[[ Data for this exercise open ]]

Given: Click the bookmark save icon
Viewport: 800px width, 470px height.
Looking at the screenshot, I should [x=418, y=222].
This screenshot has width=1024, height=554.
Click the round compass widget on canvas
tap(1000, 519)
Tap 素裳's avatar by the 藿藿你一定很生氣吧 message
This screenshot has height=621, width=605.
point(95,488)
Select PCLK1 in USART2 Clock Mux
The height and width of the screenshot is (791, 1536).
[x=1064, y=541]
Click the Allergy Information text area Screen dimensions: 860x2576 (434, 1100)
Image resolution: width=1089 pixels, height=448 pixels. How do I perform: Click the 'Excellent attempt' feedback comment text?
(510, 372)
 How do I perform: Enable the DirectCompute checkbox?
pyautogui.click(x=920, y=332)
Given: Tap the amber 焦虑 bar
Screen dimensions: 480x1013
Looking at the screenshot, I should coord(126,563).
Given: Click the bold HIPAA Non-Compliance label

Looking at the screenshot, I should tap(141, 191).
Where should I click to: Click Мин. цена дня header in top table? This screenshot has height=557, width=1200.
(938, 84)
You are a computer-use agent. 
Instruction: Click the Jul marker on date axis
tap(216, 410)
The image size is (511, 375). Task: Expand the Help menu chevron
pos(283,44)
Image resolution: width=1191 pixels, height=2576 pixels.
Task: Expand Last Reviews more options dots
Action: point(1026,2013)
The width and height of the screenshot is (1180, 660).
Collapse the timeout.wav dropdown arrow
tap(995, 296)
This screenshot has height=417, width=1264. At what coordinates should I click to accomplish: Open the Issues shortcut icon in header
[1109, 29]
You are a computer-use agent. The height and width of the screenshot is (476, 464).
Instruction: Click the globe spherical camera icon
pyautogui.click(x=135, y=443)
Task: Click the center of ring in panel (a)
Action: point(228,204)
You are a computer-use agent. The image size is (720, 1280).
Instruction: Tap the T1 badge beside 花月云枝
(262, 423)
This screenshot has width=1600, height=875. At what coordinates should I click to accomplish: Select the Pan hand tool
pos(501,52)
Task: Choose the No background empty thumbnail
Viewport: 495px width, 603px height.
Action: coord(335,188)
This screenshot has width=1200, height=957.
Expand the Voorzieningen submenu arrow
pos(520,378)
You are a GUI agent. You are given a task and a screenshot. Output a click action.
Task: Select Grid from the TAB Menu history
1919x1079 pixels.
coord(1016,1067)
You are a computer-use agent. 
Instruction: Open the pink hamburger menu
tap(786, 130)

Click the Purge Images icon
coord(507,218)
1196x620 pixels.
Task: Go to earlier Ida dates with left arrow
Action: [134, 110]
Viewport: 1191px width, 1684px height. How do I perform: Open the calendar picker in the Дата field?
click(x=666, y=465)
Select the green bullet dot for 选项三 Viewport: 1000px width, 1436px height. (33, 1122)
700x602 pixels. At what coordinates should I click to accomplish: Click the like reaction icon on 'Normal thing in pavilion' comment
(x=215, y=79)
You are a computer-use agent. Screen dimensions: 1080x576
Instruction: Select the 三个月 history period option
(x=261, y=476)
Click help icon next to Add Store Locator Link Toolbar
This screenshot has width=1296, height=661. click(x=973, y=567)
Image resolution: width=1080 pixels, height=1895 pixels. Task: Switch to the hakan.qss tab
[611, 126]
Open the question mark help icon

[[ Data for this exercise closed ]]

→ **Assignment**: Please state how many lines in the entries above include the word "agent", giving only the number.

→ **Written response**: 6